During Sunday night’s event, however, Romney makes the case for his candidacy from another angle. “This is a defining time for this country, and you’re going to have to decide who it is who has best shot of replacing Barack Obama,” he says.
#ad#It’s an argument that resonates. Greg Lietzow, from Sanford, Mich., prefers Santorum on the social issues, but also wants “a candidate that can win” and thinks “Romney might be that candidate.” Kathy Marks, a retired kindergarten teacher from Traverse City, isn’t thrilled about Romney’s record in Massachusetts, but is also worried about Santorum’s viability, considering his loss in Pennsylvania in 2006: “I am concerned that some of his conservatism, even though I appreciate it, may be against him at the polls in the general election.” Her husband, Dan Marks, who is also still deciding whether to vote for Romney or Santorum, sums up his analysis this way: “Santorum is probably closer in views to me, but at the moment, I still think Romney might be more electable, and if that’s what I finally decide, I think I’d vote for Romney.”
Even if Romney pulls off a win in the state, there are signs that the campaign is exhausted by the drawn-out primary. “It’s going to be a good day Tuesday,” Ann Romney predicts at the Midland County Republican Club luncheon Sunday, “and you’re going to give us wind in our sails to have us go on to the next week’s election, which is just going to be endless and endless, but we’re going to keep going until the job is done.”
At that luncheon, Ann Romney also complains about the media treatment of her husband. “All of us in this room know the media loves Barack Obama. They don’t want anyone who has a chance of defeating him,” she says.
Speaking openly about how it was “getting harder and harder to be cheerful,” she laughingly says, “I am so mad at the press [that] I could just strangle them! And, you know, I think I’ve decided there are going to be some people invited on the bus and some people just aren’t going to be invited on the bus.”
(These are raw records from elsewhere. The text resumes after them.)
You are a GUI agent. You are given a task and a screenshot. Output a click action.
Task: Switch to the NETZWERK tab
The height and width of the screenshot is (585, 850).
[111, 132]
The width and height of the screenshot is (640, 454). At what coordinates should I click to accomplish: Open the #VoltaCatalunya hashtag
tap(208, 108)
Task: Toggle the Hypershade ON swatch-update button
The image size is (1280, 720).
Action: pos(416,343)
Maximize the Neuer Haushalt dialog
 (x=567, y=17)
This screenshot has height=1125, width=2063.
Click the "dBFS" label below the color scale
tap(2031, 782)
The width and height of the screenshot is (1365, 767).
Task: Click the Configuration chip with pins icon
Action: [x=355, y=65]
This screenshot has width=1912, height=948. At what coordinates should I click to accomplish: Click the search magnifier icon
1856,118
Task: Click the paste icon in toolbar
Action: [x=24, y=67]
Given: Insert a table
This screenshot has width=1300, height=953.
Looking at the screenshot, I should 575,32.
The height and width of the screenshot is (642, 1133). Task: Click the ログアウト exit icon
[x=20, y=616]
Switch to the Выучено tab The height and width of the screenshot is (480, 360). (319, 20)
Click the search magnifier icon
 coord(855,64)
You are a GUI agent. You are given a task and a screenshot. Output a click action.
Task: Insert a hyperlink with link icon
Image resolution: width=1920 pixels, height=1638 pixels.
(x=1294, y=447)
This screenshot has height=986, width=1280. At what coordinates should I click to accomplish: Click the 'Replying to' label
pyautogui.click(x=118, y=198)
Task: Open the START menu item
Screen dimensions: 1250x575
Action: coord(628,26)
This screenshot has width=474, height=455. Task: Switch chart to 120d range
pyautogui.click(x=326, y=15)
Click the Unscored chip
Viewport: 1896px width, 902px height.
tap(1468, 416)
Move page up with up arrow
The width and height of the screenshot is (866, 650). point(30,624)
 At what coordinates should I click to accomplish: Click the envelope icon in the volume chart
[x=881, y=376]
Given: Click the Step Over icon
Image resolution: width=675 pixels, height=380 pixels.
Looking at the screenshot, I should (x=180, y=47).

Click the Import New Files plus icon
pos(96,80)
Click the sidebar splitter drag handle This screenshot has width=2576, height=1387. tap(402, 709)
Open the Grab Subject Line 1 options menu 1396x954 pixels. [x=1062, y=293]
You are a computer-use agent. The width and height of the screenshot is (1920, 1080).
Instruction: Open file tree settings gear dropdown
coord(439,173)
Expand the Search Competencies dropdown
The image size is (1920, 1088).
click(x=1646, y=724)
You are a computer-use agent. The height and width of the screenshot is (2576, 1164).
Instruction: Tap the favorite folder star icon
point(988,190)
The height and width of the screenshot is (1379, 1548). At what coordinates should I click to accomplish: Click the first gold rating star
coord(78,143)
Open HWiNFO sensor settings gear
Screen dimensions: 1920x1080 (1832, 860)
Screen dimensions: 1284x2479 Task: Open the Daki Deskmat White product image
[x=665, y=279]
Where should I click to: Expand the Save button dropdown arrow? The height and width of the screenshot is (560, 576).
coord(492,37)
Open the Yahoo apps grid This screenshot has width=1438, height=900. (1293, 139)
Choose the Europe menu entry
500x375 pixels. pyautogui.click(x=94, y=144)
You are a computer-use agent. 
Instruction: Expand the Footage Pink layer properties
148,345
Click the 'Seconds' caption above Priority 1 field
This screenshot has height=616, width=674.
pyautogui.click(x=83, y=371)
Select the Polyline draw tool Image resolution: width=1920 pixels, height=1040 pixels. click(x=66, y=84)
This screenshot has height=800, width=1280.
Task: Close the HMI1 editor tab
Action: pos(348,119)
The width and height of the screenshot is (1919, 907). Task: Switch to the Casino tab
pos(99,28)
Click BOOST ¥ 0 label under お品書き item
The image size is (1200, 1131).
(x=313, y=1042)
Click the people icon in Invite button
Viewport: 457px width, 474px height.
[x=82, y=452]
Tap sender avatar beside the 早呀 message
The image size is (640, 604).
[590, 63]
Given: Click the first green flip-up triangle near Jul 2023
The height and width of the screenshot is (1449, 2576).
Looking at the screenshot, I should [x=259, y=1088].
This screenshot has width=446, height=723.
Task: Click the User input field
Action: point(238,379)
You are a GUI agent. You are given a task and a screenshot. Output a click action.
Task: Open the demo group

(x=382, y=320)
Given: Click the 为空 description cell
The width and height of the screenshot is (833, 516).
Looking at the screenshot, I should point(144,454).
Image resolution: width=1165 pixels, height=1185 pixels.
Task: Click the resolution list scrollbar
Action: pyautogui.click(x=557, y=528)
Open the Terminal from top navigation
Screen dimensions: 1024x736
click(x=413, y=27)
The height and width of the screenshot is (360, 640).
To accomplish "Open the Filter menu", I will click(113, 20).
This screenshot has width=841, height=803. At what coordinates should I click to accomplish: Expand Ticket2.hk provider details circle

Ann Romney isn’t the only one unhappy about the coverage. Karl Kamena, a Romney supporter from Midland, Michigan, thinks the media is unfairly focusing on Romney’s position changes. “This whole flip-flop thing just absolutely drives me crazy,” he says. “Because if you look at Romney, as I think I have, there hasn’t been a lot of flip-flop-flip.” In other words, Romney has only changed his position once — something, Kamena notes, adults often do as they mature.
“There was a time when I said abortion, that’s not my thing. I didn’t really care about abortion. Well, over the last ten or fifteen years, I came to care about abortion. But when I was in my thirties, I said that’s not my issue, that’s somebody else’s issue,” Kamena says. “That’s basically what I see Governor Romney having done.”
The campaign is optimistic that Tuesday will bring a win. “We feel the wind at our back going into Tuesday, so I think it’s going to be a good night,” predicts Romney deputy campaign manager Katie Gage. She dismisses the possibility that Romney could win the popular vote in Michigan, but lose the delegate count. (The paradox is the result of Michigan’s system, in which delegates are awarded at the congressional district level.) “I think we’re going to have a good night on both fronts,” she says.
Schuette, meanwhile, points to Romney’s resilience. “I think Mitt Romney’s like my Timex watch,” he says. “He takes a licking and keeps on ticking.”
— Katrina Trinko is an NRO reporter.